*** Extracted information
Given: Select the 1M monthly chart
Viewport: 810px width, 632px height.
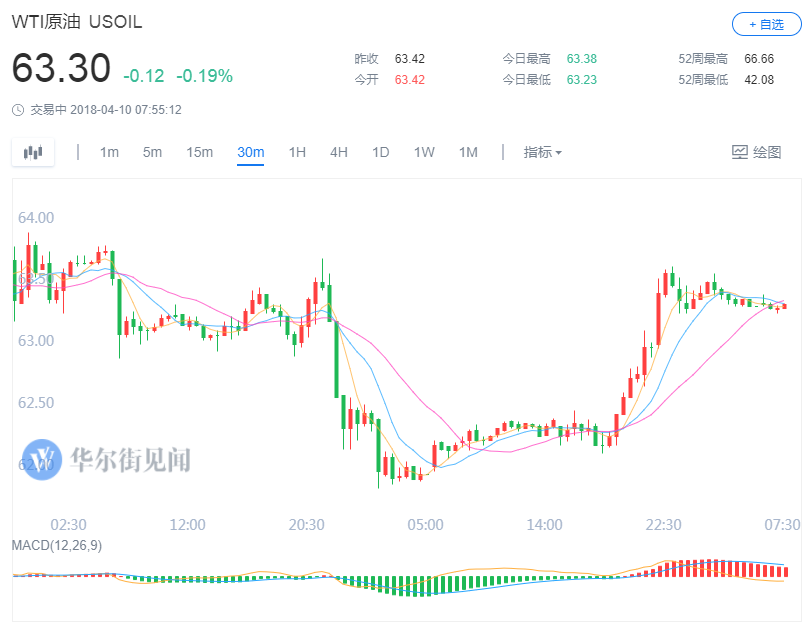Looking at the screenshot, I should (x=468, y=152).
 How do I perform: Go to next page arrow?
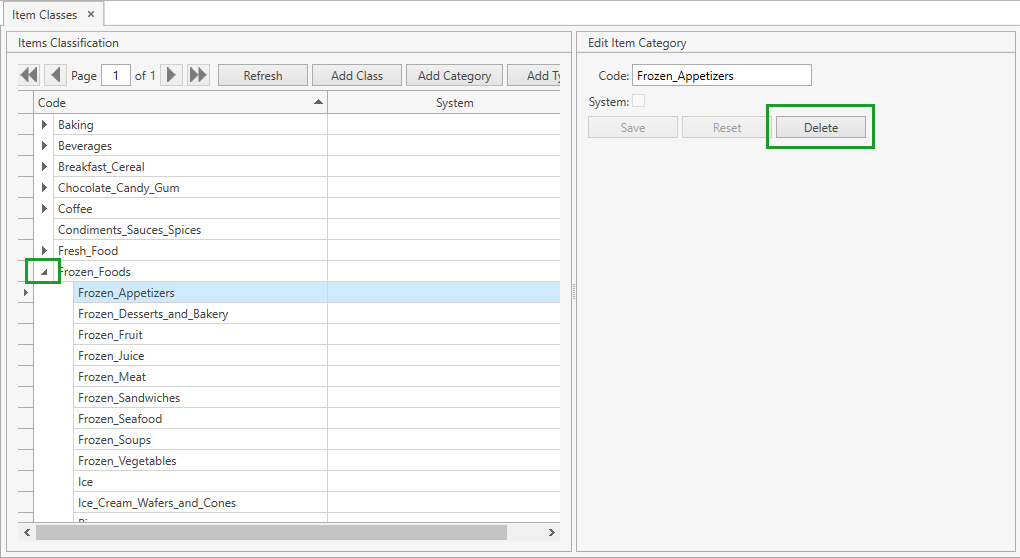[172, 75]
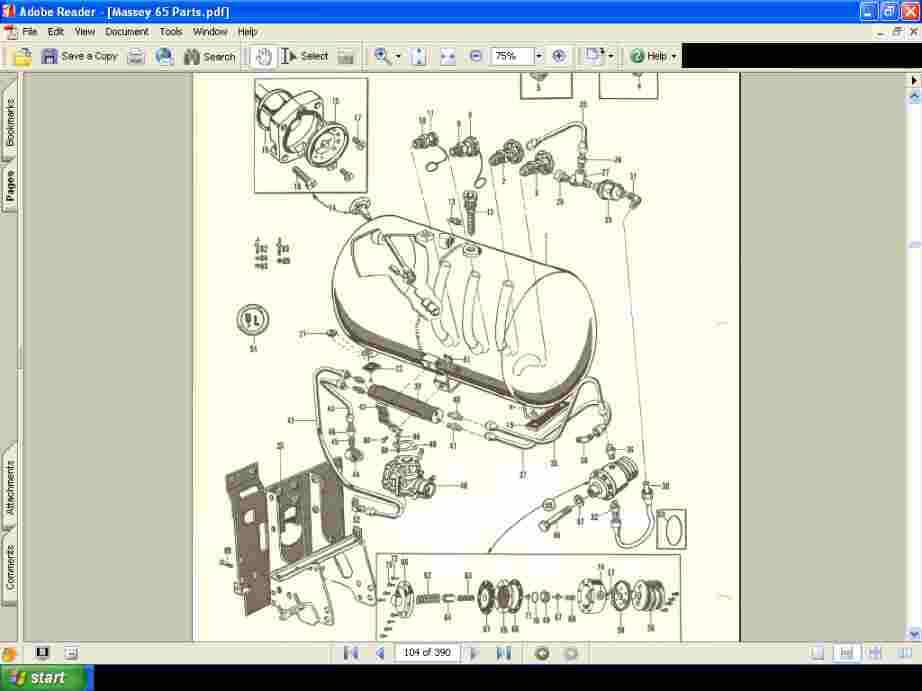The width and height of the screenshot is (922, 691).
Task: Take a Snapshot of the page
Action: (345, 56)
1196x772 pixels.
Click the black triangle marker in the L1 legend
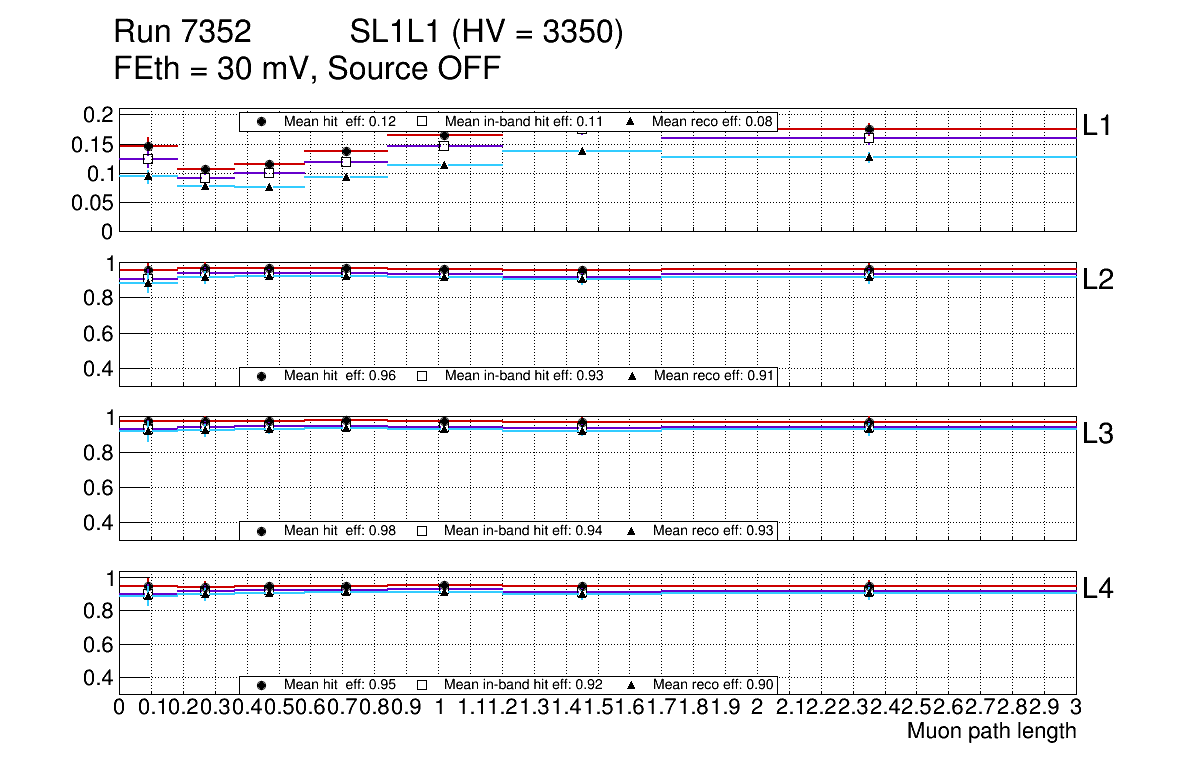coord(632,122)
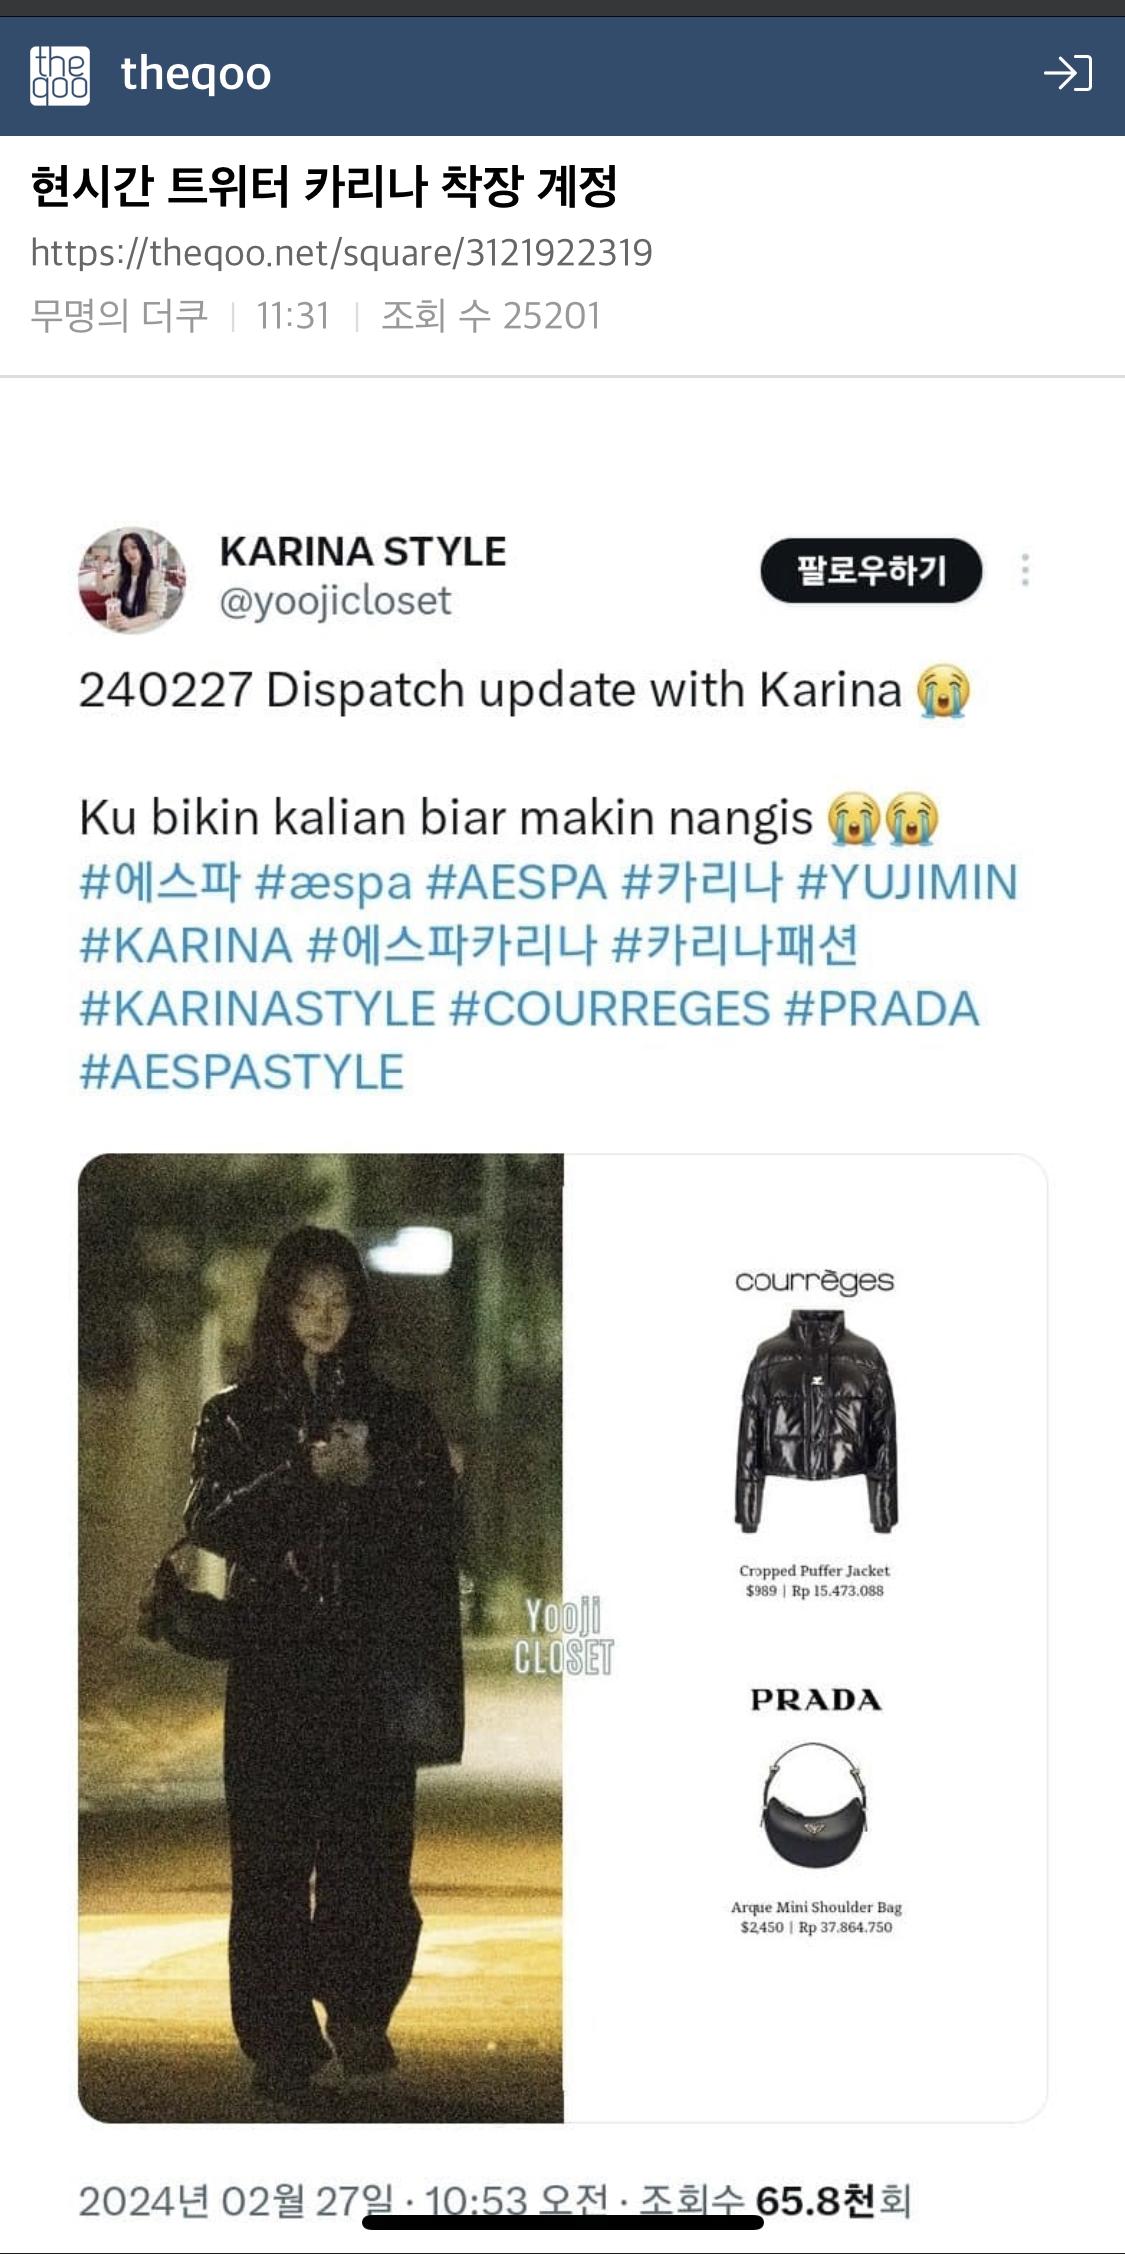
******
Task objective: Could the data be reproduced exactly, with the pictures omitted?

Reply to the task:
Given: Select the 1M monthly chart
Viewport: 810px width, 632px height.
Looking at the screenshot, I should (x=468, y=152).
 How do I perform: Go to next page arrow?
[172, 75]
The width and height of the screenshot is (922, 691).
Task: Take a Snapshot of the page
Action: (345, 56)
1196x772 pixels.
Click the black triangle marker in the L1 legend
coord(632,122)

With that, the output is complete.